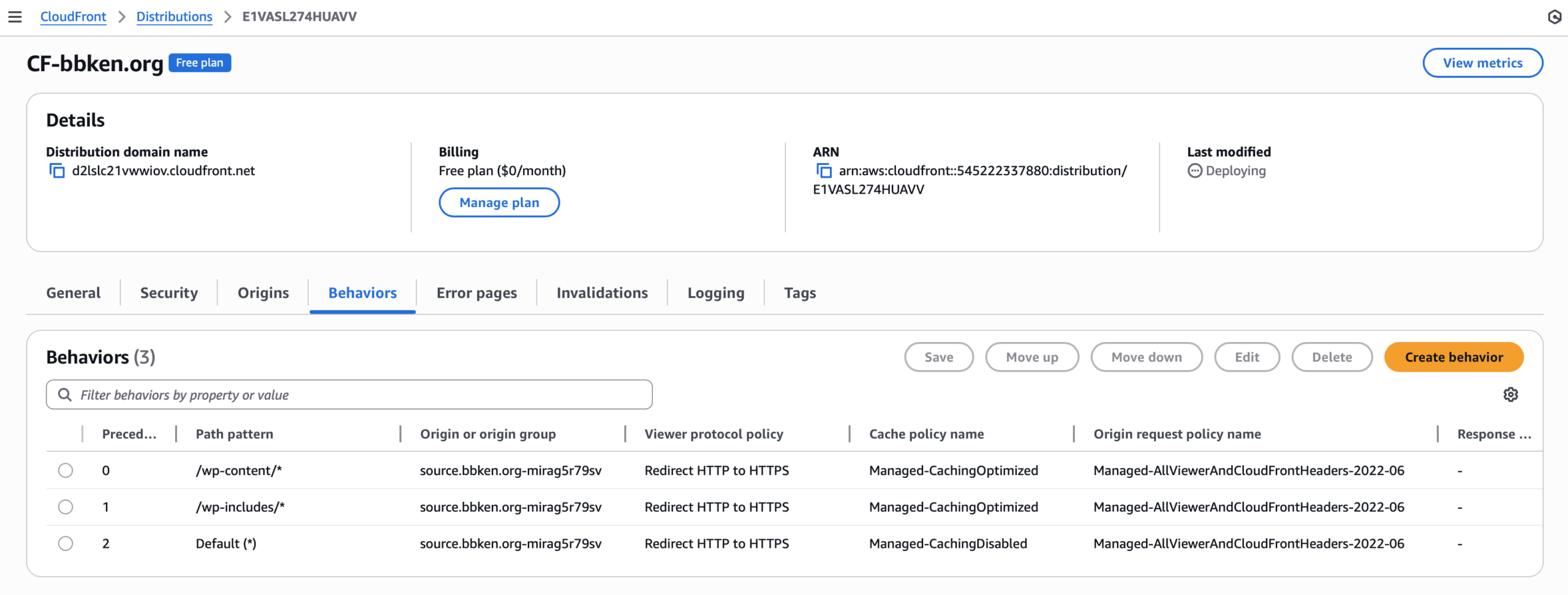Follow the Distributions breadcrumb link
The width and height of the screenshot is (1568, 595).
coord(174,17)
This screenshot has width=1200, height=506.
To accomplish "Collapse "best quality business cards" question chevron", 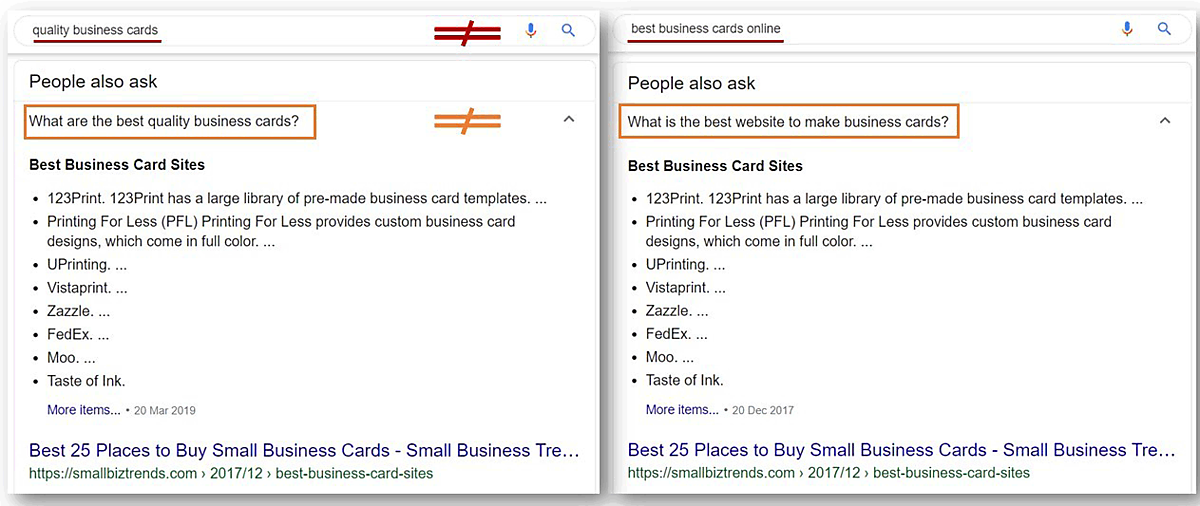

◇ ◇ ◇ ◇ ◇

Your copy should hold only the lines running from the one that contains "This screenshot has width=1200, height=506." through the final line of the data; transcribe them exactly, both ends included, and leave pictures out.

This screenshot has width=1200, height=506.
To accomplish "Collapse "best quality business cards" question chevron", 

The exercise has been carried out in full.